AĞLAMALI MI AĞLAMAMALI MI?

Bebekler hakkındaki bu tartışmalı konuya ışık tutuyoruz. Uyuması için ağlamasına müsaade mi etmelisin?

aglayan bebek

Geceleri bebeğini rahatça uyutabilmek, anne olmanın en zor yanlarından birisi. Söylemesi kolay, yapması oldukça zor. Yaygınca kullanılan bir yöntem ise, bebeğin ağlamasına müsaade edilmesi ve müdahale edilmemesi. Bazıları ise bu yönteme karşı çıkıyor. Bu yöntem ise kısaca şöyle açıklanabilir: Ağlayan bebeğinle ilgilenip uyumasını sağlamaktansa, onu gözyaşları ile baş başa bırakıyorsun. Ağlamak da bebeğinin uyumasına yardımcı oluyor.

Bu yöntemin ardında yattığı iddia edilen düşünce ise, eğer bebeğini sallayarak ya da diğer yöntemlerle uyutursan, kendi başına uyuyabilmeyi öğrenemeyeceği ve ebeveyne ihtiyaç duyduğu için sürekli ağlayacağı yönünde. Baby Sleep Pro’nun kurucusu, Pediyatrik Uyku Uzmanı Dr. Rebecca Kempton ise, bebeğinin eninde sonunda kendi başına uyumayı öğreneceğini söylüyor.

Meselenin bilimsel arka planı

Tartışma hakkında son kullanma tarihi geçmiş çok fazla bilgi bulunuyor. Buna bağlı olarak da, ağlamasına müsaade etme yönteminin bebeğe zarar verip vermediği konusu biraz karışıyor. Örneğin, psychologytoday.com’da bulunan eski bir araştırmada, büyük stres altına giren bebeklerin sinapslarında hasar meydana gelebileceği belirtiliyordu .Hatta, kendi başlarına ağlamaya terk edilen bebeklerde büyümenin, hissetmenin ve güvenmenin durabilme ihtimalinin bile bulunduğu söyleniyordu!

Fakat yeni bir bilimsel araştırmada, ağlamaya bırakma yöntemi desteklenmekte.
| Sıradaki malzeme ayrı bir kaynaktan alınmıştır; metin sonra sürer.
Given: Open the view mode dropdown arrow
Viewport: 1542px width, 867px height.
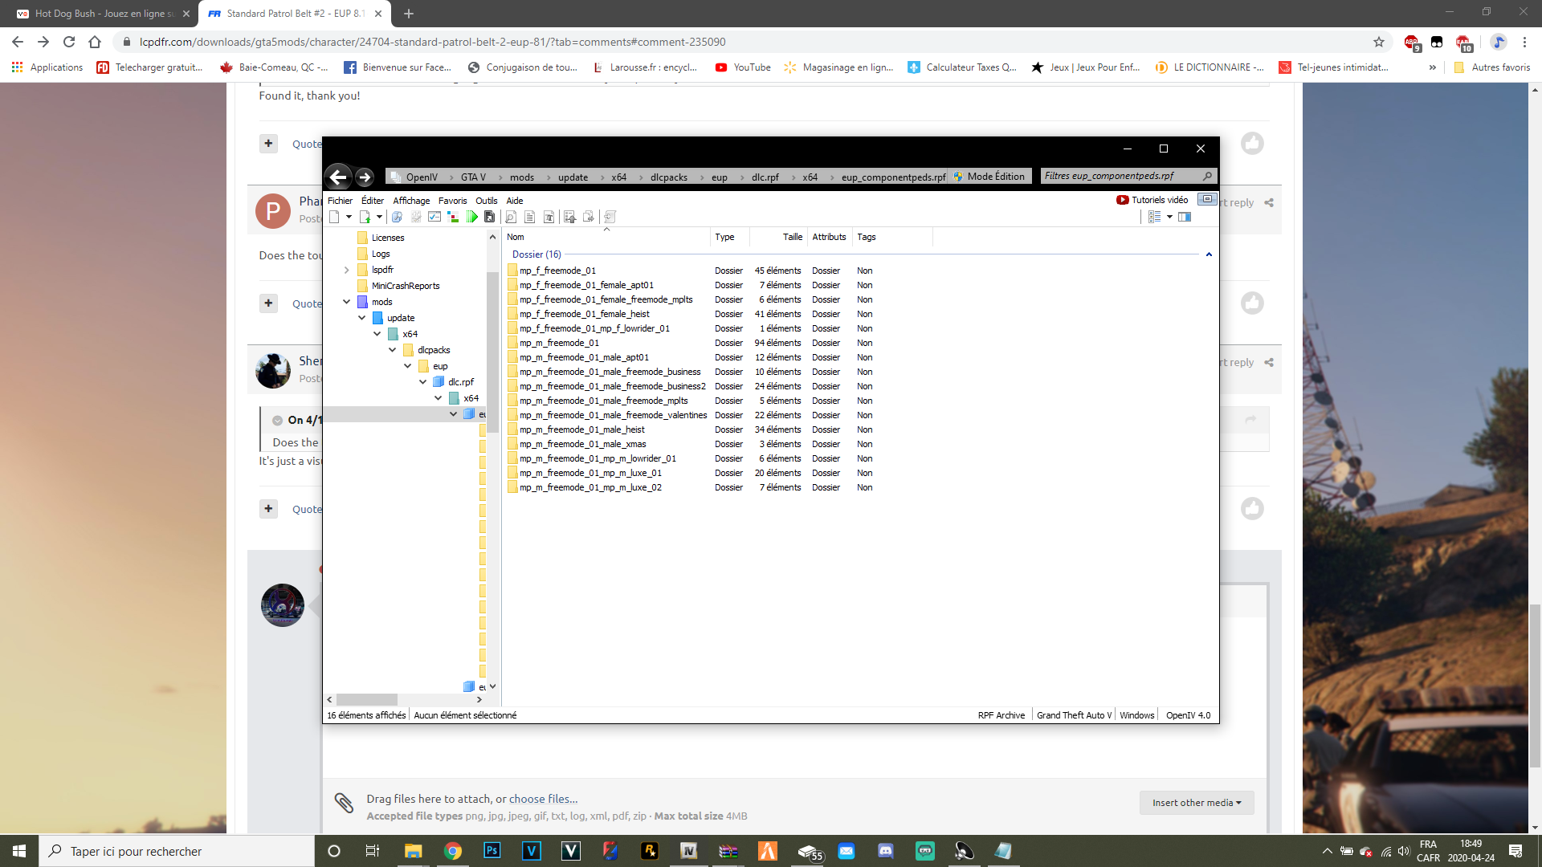Looking at the screenshot, I should click(x=1169, y=217).
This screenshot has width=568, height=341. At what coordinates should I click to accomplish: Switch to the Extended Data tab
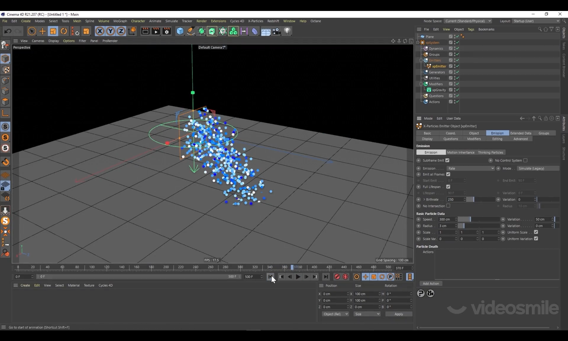(520, 133)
Avustralyalı araştırmacılar tarafından yapılan ve Pediatrics‘te yayımlanan bir çalışmada, söz konusu yöntemin etkili olduğu, bebekte stres ya da duygusal sorunlara da yol açmadığı belirtiliyor. Hatta, ağlamaya bırakılan bebeklerin, kontrol grubundakilere kıyasla uykuya 15 dakika daha erken daldıkları da not edilmiş

Nasıl yapmalı?

Uyku eğitimine şans vermek mi istiyorsun? Kempton, bu uygulamaya en erken bebeğin 4-6 aylıkken başlaman gerektiğini söylüyor. İlk adım: Uyku zamanında tutarlı ve öngörülebilir rutinler geliştirmelisin. Sonra, bebeğini beşiğine hala uyanıkken koyarak başlamalısın. Yorgun olmalı, fakat asla uyuyor olmamalı.

En zorlu kısım ise bunun ardından geliyor. Odadan çıkman gerek. Bu, bebeğin uykuya kendi başına dalabilmesini sağlamayı hedefliyor. Odaya dönmemelisin. Bebeğini gözlemleyebilirsin. Fakat uykuya dalmadan önce ikinci bir ziyarette bulunmamalısın. Bebeğin ağlamaya başlayabilir; fakat bir süre sonra sakinleşecektir.

Eğer ağlama sesleri daha da kötüleşirse, odaya girebilir ve bezinin değişmeye ihtiyacı olup olmadığını kontrol edebilirsin. Fakat bu işlemi de profesyonelce, soğukkanlı bir şekilde yapmalısın. Sonra da odadan tekrar çıkmalısın. Bu yöntem daha fazla ağlamaya neden olabilir. İyimser bir bakış açısıyla da bu durum birkaç gün sürecek.

Bebeğinin ağlamasına dayanamıyor musun? Kempton, teselli yöntemini kullanabileceğini söylüyor. 15 dakika geçmiş, fakat bebeğin ağlamaya devam ediyorsa içeriye gir. Bebeğinin güvenini tazele; fakat asla kucağına alma. Bir sonraki sefer, 15 dakikaya 5 dakika daha ekle ve bu süreyi 20 dakikaya çıkar. Aralıkları her gece artır. Eninde sonunda bebeğin bu düzene alışacak ve uykuya daha rahat dalacaktır.